Undersampling and reweighting are not free. The main risks include:
A model trained on a 1:1 resampled dataset will overpredict the minority class at deployment time unless its threshold or its output probabilities are corrected. This is particularly important in regulated domains like credit scoring or medical screening, where calibrated probabilities are required for downstream decisions.
At extreme imbalance ratios, treating the problem as classification stops paying off. With an imbalance ratio of 10,000 or more, even SMOTE struggles because there are too few minority examples to interpolate from, and even undersampling leaves you with a tiny training set. In that regime it often makes more sense to switch to anomaly detection: model only the majority distribution and flag anything that looks unusual.
Common one-class methods include one-class SVM, isolation forest, local outlier factor, and autoencoder reconstruction error. These approaches treat the majority class as "normal" and learn a description of it, then score new points by how far they deviate. They sidestep the imbalance entirely because they never need minority labels at training time, although they typically need some minority examples for tuning the decision threshold.
The imbalanced-learn library, introduced by Lemaitre, Nogueira, and Aridas in JMLR (2017), is the most widely used implementation of these techniques in Python. It groups methods into four categories: undersampling, oversampling, combinations, and ensembles. All estimators follow the scikit-learn API and can be dropped into existing pipelines. Other relevant libraries include smote-variants, which packages dozens of SMOTE variants, and imbalanced-ensemble, which extends imbalanced-learn with more ensemble methods. In R, the ROSE, UBL, and themis packages cover similar ground.
Class imbalance is not a problem that has been solved and put away. It shows up in nearly every applied machine learning system, from search ranking (clicks are rare relative to impressions) to LLM safety evaluation (hallucinations and policy violations are rare relative to ordinary completions).

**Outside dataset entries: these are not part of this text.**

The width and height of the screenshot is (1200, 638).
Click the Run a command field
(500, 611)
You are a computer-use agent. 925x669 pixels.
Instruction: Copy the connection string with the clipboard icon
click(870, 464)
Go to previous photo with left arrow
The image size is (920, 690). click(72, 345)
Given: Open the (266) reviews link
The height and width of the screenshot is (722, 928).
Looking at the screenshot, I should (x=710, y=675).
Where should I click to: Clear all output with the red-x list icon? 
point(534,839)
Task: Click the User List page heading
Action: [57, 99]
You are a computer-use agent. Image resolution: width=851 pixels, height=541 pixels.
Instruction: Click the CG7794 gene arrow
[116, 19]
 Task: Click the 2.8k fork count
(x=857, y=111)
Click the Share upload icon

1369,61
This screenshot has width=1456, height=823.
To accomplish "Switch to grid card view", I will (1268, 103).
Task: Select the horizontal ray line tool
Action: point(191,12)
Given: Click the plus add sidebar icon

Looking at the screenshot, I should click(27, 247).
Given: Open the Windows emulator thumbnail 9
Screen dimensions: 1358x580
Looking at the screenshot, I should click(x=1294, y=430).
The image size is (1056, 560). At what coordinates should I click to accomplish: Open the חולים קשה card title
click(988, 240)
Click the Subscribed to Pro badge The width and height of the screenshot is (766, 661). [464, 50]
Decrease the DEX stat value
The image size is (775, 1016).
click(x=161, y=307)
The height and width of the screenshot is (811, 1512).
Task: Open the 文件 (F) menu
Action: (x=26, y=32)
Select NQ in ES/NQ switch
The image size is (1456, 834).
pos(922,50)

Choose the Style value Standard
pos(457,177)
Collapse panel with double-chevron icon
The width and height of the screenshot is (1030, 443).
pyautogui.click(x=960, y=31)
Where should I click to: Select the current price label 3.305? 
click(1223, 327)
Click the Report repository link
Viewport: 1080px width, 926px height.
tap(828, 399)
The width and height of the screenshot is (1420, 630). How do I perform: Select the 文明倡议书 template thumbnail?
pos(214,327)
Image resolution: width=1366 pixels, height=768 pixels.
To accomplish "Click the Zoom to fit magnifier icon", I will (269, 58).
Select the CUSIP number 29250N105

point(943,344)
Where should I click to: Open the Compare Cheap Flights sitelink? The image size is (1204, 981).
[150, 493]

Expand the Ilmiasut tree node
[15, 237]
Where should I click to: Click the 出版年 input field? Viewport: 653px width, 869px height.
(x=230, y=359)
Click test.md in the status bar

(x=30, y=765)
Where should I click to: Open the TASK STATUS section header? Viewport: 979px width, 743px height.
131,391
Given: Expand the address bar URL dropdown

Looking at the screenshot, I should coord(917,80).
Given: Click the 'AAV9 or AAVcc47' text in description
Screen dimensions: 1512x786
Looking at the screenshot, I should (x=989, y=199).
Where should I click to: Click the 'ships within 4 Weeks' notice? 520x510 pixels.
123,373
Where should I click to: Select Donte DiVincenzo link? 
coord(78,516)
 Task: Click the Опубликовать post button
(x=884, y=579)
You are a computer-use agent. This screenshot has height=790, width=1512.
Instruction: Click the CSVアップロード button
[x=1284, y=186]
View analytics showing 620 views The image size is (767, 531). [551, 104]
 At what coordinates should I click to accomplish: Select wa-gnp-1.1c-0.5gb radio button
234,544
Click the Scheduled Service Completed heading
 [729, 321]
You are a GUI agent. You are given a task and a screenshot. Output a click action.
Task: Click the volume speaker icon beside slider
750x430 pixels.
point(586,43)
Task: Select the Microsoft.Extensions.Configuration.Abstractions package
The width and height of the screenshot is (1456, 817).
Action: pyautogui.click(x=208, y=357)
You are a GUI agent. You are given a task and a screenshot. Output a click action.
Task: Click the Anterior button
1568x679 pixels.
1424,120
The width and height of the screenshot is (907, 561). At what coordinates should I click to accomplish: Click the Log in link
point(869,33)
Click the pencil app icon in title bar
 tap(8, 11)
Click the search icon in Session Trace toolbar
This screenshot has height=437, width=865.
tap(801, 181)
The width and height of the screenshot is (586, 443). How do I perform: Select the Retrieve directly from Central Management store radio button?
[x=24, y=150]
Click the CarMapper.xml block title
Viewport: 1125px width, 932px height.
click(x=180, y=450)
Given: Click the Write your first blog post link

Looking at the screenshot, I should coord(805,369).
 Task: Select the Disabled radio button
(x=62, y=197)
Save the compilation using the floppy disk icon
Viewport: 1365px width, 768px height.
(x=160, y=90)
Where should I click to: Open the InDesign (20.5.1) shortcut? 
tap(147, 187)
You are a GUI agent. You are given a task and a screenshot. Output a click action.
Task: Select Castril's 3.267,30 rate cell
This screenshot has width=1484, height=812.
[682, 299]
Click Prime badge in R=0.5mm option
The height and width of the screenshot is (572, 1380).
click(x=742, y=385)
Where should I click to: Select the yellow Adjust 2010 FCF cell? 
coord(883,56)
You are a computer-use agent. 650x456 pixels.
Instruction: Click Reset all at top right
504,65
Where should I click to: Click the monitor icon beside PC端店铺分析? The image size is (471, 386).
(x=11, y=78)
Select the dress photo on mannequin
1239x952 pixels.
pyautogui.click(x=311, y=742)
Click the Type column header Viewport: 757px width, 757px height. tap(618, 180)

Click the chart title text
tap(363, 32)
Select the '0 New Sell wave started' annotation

The basic vocabulary of majority and minority classes, imbalance ratios, undersampling, and threshold moving still applies to these modern problems, and the techniques described above remain part of the standard toolkit. What has changed is the scale: a deep model trained on a billion examples can absorb a much higher absolute number of minority examples than a classical model could, which sometimes lets practitioners skip explicit rebalancing entirely. Whether that is a good idea depends, as it always has, on what the minority class is worth.
Imagine a jar with 99 red marbles and 1 blue marble. If a friend asks you to guess the color of a marble pulled from the jar without looking, your best bet is to always guess red. You will be right 99 times out of 100, and your guessing strategy is super simple: it ignores blue completely. Computers do the same thing when they learn from data. If they see way more red marbles, they learn to just say "red" all the time. The red marbles are the majority class. To teach the computer to also notice the blue marble, you can hide some of the red ones, ask it to pay extra attention when it sees blue, or count blue answers as worth more points than red ones. All of these tricks are different ways of telling the computer that the rare thing actually matters.